Par L'Economiste | Edition N°:67 Le 18/02/1993 | Partager

Le Crédit du Maroc boucle la première phase de son schéma directeur informatique. D'un système stratifié datant des années 70, la banque de dépôt bascule dans le domaine des progiciels. Le "noyau dur" de son tout nouvel ensemble informatique s'appuie sur un matériel Bull DPS 700-GCOS7 et les progiciels bancaires de la société française Sopra.

Entièrement refondu, cet ensemble informatique offre une couverture "automatisée" de 60% de ses besoins en matière de gestion, prise de décision, taux de rémunération, de risque ou, par exemple, d'aide à la vente de produits. "En terme de progiciels et refonte informatique, cette expérience peut être considérée comme l'une des plus importantes jamais menées dans le secteur bancaire marocain", souligne M. Ahmed Rahhou, Directeur informatique au Crédit du Maroc. Au total, 25 millions de Dirhams ont été investis pour cette opération. Avec une charge globale de mise en place évaluée à 20 "années-homme" pour le Crédit du Maroc et 2 années pour le consultant Sopra, elle constitue la première phase du schéma directeur informatique de la banque. Adopté dès 1989, ce schéma, plus connu dans les couloirs de l'institution sous le nom de code de "Rubis", devrait lui permettre à terme, soit à l'horizon 1995, une couverture estimée à 80% de ses besoins.

Concurrence exacerbée

Les nouvelles règles de gestion monétaire venues progressivement lever les limitations du secteur bancaire national, comme l'instauration de règles prudentielles avec la récente mise en place du ratio Cooke, ont largement cautionné la "profitabilité" de cette option.

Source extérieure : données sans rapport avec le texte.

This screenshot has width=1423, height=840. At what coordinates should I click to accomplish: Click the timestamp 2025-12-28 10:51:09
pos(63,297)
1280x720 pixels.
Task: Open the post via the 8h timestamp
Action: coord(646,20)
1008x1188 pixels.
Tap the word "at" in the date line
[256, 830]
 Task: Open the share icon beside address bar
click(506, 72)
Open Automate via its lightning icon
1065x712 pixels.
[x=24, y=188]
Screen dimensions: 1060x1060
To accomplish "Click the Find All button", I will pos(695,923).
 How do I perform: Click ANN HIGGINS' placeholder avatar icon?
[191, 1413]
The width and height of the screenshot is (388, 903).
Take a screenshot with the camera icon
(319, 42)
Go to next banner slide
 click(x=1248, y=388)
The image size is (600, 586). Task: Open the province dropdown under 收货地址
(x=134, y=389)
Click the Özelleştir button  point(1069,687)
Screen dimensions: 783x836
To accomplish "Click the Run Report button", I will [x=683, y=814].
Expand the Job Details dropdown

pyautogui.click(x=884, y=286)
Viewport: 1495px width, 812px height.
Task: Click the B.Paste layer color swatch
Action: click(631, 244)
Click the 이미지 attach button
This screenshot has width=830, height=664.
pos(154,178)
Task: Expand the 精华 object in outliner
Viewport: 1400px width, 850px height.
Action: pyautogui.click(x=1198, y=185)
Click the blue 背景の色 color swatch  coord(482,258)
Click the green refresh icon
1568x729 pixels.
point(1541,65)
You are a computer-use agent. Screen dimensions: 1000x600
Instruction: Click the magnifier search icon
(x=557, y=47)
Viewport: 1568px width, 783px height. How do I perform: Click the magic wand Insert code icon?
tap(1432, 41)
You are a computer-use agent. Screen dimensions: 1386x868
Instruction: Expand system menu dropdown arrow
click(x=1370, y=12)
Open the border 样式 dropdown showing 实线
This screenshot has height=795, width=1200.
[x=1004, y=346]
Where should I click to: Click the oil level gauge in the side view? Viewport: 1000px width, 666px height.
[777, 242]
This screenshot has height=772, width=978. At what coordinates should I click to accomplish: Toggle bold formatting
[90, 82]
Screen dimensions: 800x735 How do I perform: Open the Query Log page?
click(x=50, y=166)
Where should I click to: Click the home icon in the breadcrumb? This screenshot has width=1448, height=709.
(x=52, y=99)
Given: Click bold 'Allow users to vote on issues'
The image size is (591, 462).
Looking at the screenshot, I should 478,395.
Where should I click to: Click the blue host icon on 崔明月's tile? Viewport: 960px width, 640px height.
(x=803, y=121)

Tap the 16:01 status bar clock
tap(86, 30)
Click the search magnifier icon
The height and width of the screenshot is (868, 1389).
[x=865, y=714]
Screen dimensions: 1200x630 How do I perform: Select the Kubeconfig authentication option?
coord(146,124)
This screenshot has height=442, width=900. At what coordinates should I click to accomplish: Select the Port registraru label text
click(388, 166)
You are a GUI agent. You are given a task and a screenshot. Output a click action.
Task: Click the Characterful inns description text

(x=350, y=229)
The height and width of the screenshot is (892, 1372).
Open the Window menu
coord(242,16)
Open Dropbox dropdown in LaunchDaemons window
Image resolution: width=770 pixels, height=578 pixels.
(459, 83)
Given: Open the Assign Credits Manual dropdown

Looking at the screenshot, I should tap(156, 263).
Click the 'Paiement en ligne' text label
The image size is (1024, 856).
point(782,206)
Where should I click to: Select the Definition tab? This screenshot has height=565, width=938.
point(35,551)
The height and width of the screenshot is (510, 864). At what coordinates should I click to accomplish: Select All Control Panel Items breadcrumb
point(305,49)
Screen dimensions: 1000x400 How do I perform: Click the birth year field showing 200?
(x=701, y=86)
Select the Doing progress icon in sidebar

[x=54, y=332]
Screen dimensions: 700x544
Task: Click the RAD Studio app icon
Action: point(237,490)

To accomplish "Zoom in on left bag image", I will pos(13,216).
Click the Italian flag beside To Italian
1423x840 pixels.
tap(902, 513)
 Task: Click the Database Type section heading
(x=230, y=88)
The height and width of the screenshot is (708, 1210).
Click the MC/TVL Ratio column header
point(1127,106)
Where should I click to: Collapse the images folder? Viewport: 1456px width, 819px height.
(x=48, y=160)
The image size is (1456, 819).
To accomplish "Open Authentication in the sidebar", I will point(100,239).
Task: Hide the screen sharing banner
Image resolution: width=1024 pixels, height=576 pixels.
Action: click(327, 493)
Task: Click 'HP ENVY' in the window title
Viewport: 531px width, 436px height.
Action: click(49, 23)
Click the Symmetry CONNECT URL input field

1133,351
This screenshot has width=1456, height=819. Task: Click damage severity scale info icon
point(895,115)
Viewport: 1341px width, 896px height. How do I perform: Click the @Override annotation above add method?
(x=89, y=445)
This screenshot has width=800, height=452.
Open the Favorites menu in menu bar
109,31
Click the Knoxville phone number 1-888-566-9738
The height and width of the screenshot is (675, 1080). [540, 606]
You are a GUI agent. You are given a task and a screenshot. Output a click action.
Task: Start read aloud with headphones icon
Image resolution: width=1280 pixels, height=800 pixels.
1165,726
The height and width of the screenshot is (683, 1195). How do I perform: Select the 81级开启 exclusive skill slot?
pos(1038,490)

Quelques sacrifices ont toutefois dû être consentis à cette mutation. Le système d'information de la banque de dépôt, stratifié, avec des couches datant des années 70 et déjà sujettes à des transpositions ou adaptations pour les besoins du moment se prêtait mal à une évolution novatrice. De surcroît, son matériel support, un Burrough 2900, obsolète, fermait au Crédit du Maroc l'accès au marché des progiciels.

Réactivité au marché

"Après 6 mois de présélection de plates formes matériel/logiciels et d'essais comparatifs sur la base de Bench-Mark, notre choix s'est porté sur la plate-forme Sopra/Bull ", ajoute M. Rahhou. Concrètement, une centaine de micros sont ainsi connectés à ce jour à un réseau Ethernet sous Novell, accédant lui même en émulation au site central. Celui-ci héberge notamment 2 ordinateurs DPS 700/250, 2 Datanets, des batteries de disques (14 GO), 2 imprimantes systèmes et un atelier d'impression magnétographique "Mathilde" .

Quant aux solutions progiciels préconisées et mises en place par Sopra, elles portent notamment sur le fichier central, la comptabilité, la gestion des prêts amortissables, du portefeuille, des paramètres banque et différents modules d'arrêtés des comptes ou de développement. Résultat, le "vieux" B . 2900 du Crédit du Maroc a cessé toute activité dès le mois de Novembre dernier. Cette migration réalisée, la banque de dépôt se polarise désormais sur sa croissance. L'encadrement de l'institution l'affirme: à l'horizon 1995, sa part de marché devrait évoluer de deux points à 10%. En corollaire, le bilan du Crédit du Maroc atteindrait 20 milliards de Dirhams à la même échéance contre 10 milliards aujourd'hui.